Metadata-Version: 2.1
Name: data-harvest-reader
Version: 0.0.1
Summary: A class to handle and process multiple files with identical structures within a directory.
Home-page: https://github.com/Jeferson-Peter/scify-file-reader
Author: Jeferson-Peter (Jeferson Peter)
Author-email: jeferson.peter@pm.me
Keywords: Python,File Reading,Multiple File Handler
Classifier: Development Status :: 1 - Planning
Classifier: Intended Audience :: Developers
Classifier: Programming Language :: Python :: 3.10
Classifier: Programming Language :: Python :: 3.11
Classifier: Programming Language :: Python :: 3.12
Classifier: Operating System :: Unix
Classifier: Operating System :: MacOS :: MacOS X
Classifier: Operating System :: Microsoft :: Windows
Description-Content-Type: text/markdown
License-File: LICENSE
Requires-Dist: polars
Requires-Dist: loguru
Requires-Dist: colorama



# data-harvest-reader

## Features

1. **Reading Various File Formats**
2. **Directory and ZIP File Handling**
3. **Data Joining**
4. **Deduplication**
5. **Custom Filters**
6. **Logging**

## Installation Requirements

```bash
pip install polars loguru
```

## Usage

### Initialization

```python
from data_harvest_reader import DataReader

data_reader = DataReader(log_to_file=True, log_file="data_reader.log")
```

### Reading Data

#### From Directory

```python
data = data_reader.read_data('path/to/directory', join_similar=True)
```

#### From ZIP File

```python
data = data_reader.read_data('path/to/zipfile.zip', join_similar=False)
```

### Applying Deduplication

```python
duplicated_subset_dict = {'file1': ['column1', 'column2']}
data = data_reader.read_data('path/to/source', duplicated_subset_dict=duplicated_subset_dict)
```

### Applying Filters

```python
filter_subset = {
    'file1': [{'column': 'Col1', 'operation': '>', 'values': 100},
              {'column': 'Col2', 'operation': '==', 'values': 'Value'}]
}

data = data_reader.read_data('path/to/source', filter_subset=filter_subset)
```

### Handling Exceptions

```python
try:
    data = data_reader.read_data('path/to/source')
except UnsupportedFormatError:
    print("Unsupported file format provided")
except FilterConfigurationError:
    print("Error in filter configuration")
```

## Example

```python
data_reader = DataReader()

data = data_reader.read_data(r'C:\path\to\data', join_similar=True,
                             filter_subset={'example_file': [{'column': 'Age', 'operation': '>', 'values': 30}]})
```

## Contributing to DataReader

### Getting Started

1. **Fork the Repository**: Start by forking the main repository.
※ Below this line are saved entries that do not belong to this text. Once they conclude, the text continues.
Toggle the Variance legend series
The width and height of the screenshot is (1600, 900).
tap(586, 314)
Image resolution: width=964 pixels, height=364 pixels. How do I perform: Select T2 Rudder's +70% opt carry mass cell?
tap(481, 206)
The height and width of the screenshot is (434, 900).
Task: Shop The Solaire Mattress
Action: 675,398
This creates your own copy of the project where you can make changes.
2. **Clone the Forked Repository**: Clone your fork to your local machine. This step allows you to work on the codebase directly.
3. **Set Up the Development Environment**: Ensure you have all necessary dependencies installed. It's recommended to use a virtual environment.
4. **Create a New Branch**: Always create a new branch for your changes. This keeps the main branch stable and makes reviewing changes easier.

### Making Contributions

1. **Make Your Changes**: Implement your feature, fix a bug, or make your proposed changes. Ensure your code adheres to the project's coding standards and guidelines.
2. **Test Your Changes**: Before submitting, test your changes thoroughly. Write unit tests if applicable, and ensure all existing tests pass.
3. **Document Your Changes**: Update the documentation to reflect your changes. If you're adding a new feature, include usage examples.
Push your changes to your fork on GitHub.
4. **Commit Your Changes**: Make concise and clear commit messages, describing what each commit does.
5. **Push to Your Fork**: Push your changes to your fork on GitHub.
6. **Create a Pull Request (PR)**: Go to the original `DataReader` repository and create a pull request from your fork. Ensure you describe your changes in detail and link any relevant issues.

### Review Process
After submitting your PR, the maintainers will review your changes. Be responsive to feedback:

1. **Respond to Comments**: If the reviewers ask for changes, make them promptly. Discuss any suggestions or concerns.
2. **Update Your PR**: If needed, update your PR based on feedback. This may involve adding more tests or tweaking your approach.

### Final Steps
Once your PR is approved:

1. **Merge**: The maintainers will merge your changes into the main codebase.
2. **Stay Engaged**: Continue to stay involved in the project. Look out for feedback from users on your new feature or fix.

## Conclusion

Contributing to `DataReader` is a rewarding experience that benefits the entire user community. Your contributions help make `DataReader` a more robust and versatile tool. We welcome developers of all skill levels and appreciate every form of contribution, from code to documentation. Thank you for considering contributing to `DataReader`!